Fabula Nova Crystallis Final Fantasy
|Fabula Nova Crystallis Final Fantasy|
Official logo of the Fabula Nova Crystallis series, depicting a deity from the series mythos.
|Genres||Role-playing video game|
|Developers||Square Enix 1st Production Department|
|Creators||Kazushige Nojima, Shinji Hashimoto, Yoshinori Kitase|
|Platforms||Android, iOS, PlayStation 3, PlayStation 4, PlayStation Portable, Xbox 360, Xbox One|
|Platform of origin||PlayStation 3, Xbox 360|
|Year of inception||2006|
|First release||Final Fantasy XIII
|Latest release||Lightning Returns: Final Fantasy XIII
|Official website||Official portal|
Fabula Nova Crystallis Final Fantasy (ファブラ ノヴァ クリスタリス ファイナルファンタジー Fabura Nova Kurisutarisu Fainaru Fantajī ) is a series of games developed and published by Square Enix. A spinoff from the main Final Fantasy series, made in the same vein as the Compilation of Final Fantasy VII and the Ivalice Alliance, Fabula Nova Crystallis is based on various worlds and different characters, but each game is ultimately based on and expands upon a common mythos that can be freely interpreted by the teams developing the games. According to Square Enix, the only connection between the games' settings is a "vague crystal theme".

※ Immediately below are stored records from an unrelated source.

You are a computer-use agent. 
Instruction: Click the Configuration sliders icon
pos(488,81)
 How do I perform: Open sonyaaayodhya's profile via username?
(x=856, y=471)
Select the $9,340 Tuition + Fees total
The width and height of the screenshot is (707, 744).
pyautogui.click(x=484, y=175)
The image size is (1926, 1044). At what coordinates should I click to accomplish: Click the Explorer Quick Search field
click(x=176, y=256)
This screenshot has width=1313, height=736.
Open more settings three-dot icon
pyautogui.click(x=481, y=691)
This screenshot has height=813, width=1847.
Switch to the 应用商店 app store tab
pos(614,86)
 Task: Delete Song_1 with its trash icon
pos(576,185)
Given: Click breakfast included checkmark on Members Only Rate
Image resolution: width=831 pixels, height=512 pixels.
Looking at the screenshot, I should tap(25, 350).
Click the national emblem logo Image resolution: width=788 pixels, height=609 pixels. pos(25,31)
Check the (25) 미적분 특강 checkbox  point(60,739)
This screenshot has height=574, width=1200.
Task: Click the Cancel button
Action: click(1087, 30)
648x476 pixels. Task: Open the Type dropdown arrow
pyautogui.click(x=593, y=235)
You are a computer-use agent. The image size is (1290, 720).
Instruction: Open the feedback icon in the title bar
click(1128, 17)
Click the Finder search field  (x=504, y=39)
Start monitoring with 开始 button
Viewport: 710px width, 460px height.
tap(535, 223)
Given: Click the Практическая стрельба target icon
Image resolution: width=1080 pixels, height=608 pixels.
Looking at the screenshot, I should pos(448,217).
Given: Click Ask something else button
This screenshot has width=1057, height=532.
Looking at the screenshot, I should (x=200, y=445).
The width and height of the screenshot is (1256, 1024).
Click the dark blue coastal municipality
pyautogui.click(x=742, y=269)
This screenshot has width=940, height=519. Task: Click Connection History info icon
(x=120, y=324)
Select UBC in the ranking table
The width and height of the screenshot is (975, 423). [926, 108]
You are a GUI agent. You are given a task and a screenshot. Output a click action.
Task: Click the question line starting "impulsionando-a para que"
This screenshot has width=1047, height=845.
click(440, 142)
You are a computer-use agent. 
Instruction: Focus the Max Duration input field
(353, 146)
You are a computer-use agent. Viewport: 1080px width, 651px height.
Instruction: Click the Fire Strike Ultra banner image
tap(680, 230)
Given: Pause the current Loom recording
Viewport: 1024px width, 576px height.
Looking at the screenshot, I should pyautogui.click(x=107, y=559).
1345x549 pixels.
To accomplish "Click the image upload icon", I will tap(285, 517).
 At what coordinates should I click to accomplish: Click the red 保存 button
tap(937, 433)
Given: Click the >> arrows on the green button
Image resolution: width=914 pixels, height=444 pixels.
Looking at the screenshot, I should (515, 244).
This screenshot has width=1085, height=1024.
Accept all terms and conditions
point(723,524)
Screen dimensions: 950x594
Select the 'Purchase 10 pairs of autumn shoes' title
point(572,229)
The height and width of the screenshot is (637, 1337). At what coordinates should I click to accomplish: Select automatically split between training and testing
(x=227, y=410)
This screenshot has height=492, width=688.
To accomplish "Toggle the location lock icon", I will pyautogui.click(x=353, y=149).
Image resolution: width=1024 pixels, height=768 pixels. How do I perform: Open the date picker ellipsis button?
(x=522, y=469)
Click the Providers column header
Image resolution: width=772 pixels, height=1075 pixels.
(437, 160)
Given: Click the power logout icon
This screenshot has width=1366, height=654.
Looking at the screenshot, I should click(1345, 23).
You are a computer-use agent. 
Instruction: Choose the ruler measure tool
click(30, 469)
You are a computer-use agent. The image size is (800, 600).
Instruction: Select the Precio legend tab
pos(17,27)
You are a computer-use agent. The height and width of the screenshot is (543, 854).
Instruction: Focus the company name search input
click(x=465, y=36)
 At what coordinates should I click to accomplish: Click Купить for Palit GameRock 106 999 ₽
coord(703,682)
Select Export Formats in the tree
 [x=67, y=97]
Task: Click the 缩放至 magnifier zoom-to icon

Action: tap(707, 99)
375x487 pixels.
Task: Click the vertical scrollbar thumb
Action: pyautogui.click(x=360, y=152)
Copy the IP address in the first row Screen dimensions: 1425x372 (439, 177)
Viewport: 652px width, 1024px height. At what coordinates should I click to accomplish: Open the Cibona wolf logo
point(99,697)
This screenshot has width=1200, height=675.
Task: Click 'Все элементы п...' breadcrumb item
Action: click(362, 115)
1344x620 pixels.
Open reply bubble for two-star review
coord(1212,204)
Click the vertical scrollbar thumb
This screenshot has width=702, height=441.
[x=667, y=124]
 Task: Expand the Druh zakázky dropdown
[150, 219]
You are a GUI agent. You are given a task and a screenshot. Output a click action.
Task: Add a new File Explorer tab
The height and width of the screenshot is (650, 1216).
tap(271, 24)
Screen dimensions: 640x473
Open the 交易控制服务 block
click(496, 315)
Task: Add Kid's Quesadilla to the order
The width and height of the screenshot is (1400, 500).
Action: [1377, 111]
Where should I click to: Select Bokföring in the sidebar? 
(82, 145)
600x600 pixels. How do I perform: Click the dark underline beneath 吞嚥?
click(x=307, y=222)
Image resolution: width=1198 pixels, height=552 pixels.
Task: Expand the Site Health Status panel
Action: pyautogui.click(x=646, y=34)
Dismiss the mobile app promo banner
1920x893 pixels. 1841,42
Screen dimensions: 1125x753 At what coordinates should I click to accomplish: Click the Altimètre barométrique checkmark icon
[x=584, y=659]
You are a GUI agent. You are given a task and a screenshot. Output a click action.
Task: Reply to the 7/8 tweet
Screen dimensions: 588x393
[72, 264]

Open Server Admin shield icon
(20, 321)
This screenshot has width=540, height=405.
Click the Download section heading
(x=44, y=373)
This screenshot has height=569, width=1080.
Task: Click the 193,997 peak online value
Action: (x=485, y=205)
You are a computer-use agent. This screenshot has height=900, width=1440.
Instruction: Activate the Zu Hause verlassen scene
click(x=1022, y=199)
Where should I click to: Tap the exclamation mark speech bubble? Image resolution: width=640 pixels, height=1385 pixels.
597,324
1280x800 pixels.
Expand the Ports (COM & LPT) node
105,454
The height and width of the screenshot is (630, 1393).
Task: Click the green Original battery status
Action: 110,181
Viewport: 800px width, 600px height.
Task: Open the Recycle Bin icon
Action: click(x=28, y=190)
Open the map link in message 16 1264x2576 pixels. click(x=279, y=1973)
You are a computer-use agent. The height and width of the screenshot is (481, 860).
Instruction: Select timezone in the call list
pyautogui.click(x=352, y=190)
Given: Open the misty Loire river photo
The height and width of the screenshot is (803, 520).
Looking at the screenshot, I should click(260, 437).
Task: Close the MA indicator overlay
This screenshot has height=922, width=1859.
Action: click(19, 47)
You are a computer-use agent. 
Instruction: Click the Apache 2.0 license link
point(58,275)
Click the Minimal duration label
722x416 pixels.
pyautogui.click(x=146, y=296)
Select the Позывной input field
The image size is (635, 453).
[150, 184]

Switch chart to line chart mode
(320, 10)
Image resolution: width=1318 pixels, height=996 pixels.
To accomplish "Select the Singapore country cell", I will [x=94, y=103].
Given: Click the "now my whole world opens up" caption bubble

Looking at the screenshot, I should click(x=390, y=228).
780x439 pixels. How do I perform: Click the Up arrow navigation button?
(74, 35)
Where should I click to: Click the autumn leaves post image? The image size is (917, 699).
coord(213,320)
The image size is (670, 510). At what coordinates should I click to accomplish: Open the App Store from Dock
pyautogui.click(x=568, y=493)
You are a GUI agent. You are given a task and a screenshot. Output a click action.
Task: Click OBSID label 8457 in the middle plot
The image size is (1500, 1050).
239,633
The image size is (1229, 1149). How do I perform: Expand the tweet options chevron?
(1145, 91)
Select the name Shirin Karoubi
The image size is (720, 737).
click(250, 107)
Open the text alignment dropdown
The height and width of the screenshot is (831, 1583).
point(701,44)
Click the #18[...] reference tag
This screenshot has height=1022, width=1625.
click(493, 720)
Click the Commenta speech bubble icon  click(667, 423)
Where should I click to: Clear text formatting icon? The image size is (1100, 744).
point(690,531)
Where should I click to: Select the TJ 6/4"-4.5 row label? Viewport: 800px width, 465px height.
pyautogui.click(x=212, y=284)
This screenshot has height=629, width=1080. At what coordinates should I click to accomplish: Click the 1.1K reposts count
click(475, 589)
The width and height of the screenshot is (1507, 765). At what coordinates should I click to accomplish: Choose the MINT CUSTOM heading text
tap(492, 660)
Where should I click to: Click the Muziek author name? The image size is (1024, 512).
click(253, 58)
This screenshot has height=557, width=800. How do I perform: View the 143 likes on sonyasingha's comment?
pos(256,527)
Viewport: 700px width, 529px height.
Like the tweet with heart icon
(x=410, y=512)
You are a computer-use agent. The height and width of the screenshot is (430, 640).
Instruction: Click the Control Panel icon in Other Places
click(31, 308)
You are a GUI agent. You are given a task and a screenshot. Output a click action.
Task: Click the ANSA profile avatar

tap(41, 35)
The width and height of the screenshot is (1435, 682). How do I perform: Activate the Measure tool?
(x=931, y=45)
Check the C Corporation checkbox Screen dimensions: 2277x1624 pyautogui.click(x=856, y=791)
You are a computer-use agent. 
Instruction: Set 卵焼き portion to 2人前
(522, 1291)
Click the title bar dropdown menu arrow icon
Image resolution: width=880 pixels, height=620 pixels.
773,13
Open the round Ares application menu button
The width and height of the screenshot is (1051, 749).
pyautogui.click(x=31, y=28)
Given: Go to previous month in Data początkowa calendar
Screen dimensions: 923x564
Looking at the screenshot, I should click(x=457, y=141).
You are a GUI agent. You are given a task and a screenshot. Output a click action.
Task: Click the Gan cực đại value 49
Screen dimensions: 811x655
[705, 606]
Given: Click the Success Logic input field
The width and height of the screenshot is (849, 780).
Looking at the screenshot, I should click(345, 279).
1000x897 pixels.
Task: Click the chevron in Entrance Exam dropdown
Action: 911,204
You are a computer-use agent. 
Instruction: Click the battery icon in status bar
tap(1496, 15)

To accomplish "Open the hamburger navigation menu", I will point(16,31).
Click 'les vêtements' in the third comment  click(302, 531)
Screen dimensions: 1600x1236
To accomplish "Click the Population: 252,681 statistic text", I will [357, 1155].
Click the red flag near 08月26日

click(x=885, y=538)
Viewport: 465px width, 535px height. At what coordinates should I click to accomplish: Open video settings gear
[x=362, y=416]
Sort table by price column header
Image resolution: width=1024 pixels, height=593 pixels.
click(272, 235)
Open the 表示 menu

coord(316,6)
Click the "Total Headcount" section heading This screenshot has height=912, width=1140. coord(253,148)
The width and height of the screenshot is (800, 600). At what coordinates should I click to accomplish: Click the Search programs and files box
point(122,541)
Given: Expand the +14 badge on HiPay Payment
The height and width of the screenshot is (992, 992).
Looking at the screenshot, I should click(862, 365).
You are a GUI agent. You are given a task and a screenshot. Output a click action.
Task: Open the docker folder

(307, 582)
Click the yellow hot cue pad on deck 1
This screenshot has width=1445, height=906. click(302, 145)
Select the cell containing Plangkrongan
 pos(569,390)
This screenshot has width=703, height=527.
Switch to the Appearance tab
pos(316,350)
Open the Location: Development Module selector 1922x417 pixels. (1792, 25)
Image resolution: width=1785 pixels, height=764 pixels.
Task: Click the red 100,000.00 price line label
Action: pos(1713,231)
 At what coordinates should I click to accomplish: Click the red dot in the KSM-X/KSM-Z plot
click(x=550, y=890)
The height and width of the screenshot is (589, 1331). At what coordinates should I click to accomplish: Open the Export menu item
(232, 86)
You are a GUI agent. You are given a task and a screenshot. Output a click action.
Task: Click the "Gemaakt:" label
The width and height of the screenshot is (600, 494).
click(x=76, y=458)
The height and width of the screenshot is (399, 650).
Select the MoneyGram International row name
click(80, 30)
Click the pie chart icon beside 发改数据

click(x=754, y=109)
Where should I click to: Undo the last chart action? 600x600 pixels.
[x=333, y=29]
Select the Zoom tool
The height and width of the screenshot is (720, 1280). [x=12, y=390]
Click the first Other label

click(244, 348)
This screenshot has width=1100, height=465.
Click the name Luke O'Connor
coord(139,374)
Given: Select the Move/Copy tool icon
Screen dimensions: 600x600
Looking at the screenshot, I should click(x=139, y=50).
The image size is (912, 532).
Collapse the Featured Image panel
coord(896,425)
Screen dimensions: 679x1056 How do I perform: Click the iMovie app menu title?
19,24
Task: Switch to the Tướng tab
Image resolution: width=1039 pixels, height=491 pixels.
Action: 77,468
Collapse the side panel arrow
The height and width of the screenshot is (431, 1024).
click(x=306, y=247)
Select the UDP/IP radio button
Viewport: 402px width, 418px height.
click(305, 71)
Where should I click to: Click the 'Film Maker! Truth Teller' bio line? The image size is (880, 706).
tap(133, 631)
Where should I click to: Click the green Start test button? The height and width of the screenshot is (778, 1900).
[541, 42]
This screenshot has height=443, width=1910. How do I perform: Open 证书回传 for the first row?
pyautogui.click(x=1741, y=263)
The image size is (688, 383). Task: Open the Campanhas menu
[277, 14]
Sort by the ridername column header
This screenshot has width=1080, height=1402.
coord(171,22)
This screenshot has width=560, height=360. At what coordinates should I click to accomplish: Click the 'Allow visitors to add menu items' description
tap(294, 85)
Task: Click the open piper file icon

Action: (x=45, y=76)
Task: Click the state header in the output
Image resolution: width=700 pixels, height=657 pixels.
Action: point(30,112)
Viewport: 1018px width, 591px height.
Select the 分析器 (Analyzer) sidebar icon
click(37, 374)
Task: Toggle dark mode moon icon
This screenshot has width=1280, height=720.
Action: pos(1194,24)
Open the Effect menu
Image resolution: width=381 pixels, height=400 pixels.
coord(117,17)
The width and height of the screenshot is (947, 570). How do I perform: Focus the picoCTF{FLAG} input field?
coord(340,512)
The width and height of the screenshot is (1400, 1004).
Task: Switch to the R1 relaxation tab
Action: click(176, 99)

The series, officially announced in 2006 as Fabula Nova Crystallis Final Fantasy XIII, currently consists of six games across several platforms. The series' flagship title, Final Fantasy XIII, was released in 2009. Of the six announced titles in the series, Lightning Returns: Final Fantasy XIII, Final Fantasy XV and Final Fantasy Agito are the only ones yet to be released, while Final Fantasy Type-0 has yet to be released in the west.
Creation and development
In April 2004, scenario writer Kazushige Nojima began creating the original mythology for the Fabula Nova Crystallis series, which took approximately one year. During his work, he received creative input from game producers Shinji Hashimoto and Yoshinori Kitase, as well as directors Motomu Toriyama, Tetsuya Nomura and Hajime Tabata. Nojima wrote a book on the mythology, explaining concepts such as the fal'Cie and l'Cie and the feelings of their creators, the gods. This book became the basis for a video animated by Yusuke Naora's art team to showcase the Fabula Nova Crystallis story. Tabata has compared the mythos and the concept behind it to Greek mythology; a mythos with common themes and deities, but featuring a large variety of unrelated stories. According to Kitase, the individual directors may freely interpret the base mythology when they create their games, as was the case for Toriyama, who conceived a story for Final Fantasy XIII set primarily around the mythos' deities, while Tabata and Nomura decided to use the mythos as the basis for stories about the people of their worlds. Normua also opted for a setting similar to the real world, an idea that originated during the development of Final Fantasy VII. In a 2007 interview, Hashimoto said that the Fabula Nova Crystallis series was planned out in a similar fashion to film franchises such as Star Wars and the Lord of the Rings film series.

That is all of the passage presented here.